The study explores the direct and indirect associations (i.e., through the extent of the level of loneliness and perceived social support) between internet use for instrumental purposes and the quality of life (QoL) among elderly females and males in Poland. Material and Methods:The analysis was based on 2001 face-to-face interviews performed among randomly selected individuals aged ≥65 years from the general population. The collected data was weighted to generalize the study sample for the reference population. The analysis was conducted using multiple linear regression models. The mediation effect was tested according to the Baron and Kenny approach. Results: The obtained results indicate that internet use for instrumental purposes is directly related to a better QoL of elderly Polish males. This positive effect among men also occurs indirectly, through the decrease in loneliness levels as well as the increase in social support scores. It has also been shown that among elderly females, the effect of internet use for instrumental purposes is not related to a better QoL, either directly or indirectly.
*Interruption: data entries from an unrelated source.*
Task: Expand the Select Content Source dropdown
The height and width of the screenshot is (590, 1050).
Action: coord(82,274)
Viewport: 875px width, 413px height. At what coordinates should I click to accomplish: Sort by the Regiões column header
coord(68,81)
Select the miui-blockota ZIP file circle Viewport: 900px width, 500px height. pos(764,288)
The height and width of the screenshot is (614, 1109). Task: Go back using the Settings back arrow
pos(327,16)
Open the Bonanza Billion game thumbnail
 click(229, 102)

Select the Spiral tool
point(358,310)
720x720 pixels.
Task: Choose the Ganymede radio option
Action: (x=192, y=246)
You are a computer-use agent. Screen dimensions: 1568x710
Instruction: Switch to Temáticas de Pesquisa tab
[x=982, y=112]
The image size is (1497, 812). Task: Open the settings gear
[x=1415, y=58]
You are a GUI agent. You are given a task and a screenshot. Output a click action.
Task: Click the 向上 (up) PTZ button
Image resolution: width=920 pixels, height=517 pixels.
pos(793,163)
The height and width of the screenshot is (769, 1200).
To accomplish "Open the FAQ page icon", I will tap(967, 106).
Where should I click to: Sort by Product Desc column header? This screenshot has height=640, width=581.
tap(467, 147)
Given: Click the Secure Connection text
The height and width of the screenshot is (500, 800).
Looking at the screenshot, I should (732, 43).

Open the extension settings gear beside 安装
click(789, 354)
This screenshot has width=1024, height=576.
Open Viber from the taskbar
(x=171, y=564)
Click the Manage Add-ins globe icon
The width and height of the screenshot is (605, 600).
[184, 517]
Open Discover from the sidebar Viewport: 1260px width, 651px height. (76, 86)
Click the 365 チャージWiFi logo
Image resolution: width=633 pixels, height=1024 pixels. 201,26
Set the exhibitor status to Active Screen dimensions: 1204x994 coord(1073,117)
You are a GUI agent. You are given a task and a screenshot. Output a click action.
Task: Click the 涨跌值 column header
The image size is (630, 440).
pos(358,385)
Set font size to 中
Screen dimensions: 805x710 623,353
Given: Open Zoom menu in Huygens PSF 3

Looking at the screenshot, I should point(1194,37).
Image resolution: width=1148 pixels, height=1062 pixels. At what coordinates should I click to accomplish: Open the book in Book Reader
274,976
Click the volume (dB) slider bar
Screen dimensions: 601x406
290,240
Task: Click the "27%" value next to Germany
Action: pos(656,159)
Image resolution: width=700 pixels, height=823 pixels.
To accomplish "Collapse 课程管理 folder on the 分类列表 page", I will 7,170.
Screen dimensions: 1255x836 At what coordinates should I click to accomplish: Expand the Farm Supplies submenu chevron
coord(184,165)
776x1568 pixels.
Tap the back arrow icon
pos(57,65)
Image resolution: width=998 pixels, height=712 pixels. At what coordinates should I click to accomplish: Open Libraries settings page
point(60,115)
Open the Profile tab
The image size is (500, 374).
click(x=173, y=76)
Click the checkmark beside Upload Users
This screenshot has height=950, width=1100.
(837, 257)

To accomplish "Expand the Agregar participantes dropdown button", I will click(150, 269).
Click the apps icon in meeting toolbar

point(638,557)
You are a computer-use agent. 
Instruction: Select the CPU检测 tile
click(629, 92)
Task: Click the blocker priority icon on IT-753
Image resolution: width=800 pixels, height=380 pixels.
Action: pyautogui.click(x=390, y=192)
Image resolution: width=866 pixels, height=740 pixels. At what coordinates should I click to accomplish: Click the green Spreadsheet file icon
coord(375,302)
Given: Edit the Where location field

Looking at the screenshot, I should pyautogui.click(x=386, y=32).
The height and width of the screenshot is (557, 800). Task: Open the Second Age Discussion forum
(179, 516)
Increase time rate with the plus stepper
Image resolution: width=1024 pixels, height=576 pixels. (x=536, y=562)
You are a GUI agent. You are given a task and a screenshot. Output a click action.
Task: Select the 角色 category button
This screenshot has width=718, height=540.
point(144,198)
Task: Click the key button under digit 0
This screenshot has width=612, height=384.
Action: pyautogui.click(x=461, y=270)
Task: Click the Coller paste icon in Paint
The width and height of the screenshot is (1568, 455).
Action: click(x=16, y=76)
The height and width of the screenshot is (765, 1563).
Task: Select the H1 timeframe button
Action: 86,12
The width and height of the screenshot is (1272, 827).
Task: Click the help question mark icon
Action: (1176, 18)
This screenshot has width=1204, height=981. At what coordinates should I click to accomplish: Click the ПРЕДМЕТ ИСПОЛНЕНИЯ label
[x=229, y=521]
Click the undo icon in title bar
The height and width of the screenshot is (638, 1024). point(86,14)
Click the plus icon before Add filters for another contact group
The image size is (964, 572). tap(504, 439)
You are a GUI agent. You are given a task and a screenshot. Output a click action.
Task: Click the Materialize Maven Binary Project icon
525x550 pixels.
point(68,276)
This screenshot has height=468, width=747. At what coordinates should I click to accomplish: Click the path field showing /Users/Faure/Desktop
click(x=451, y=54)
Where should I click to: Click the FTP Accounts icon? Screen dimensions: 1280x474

Conclusions: Internet use for instrumental purposes seems to be important in enhancing a successful life among elderly male adults. However, these technologies are not associated with better QoL among females. Practitioners should be aware of these gender differences. The study adds to the previous studies by demonstrating that the feeling of loneliness and social support mediates the relationship between internet use for instrumental purposes and QoL among elderly males, whereas among elderly females this effect does not occur.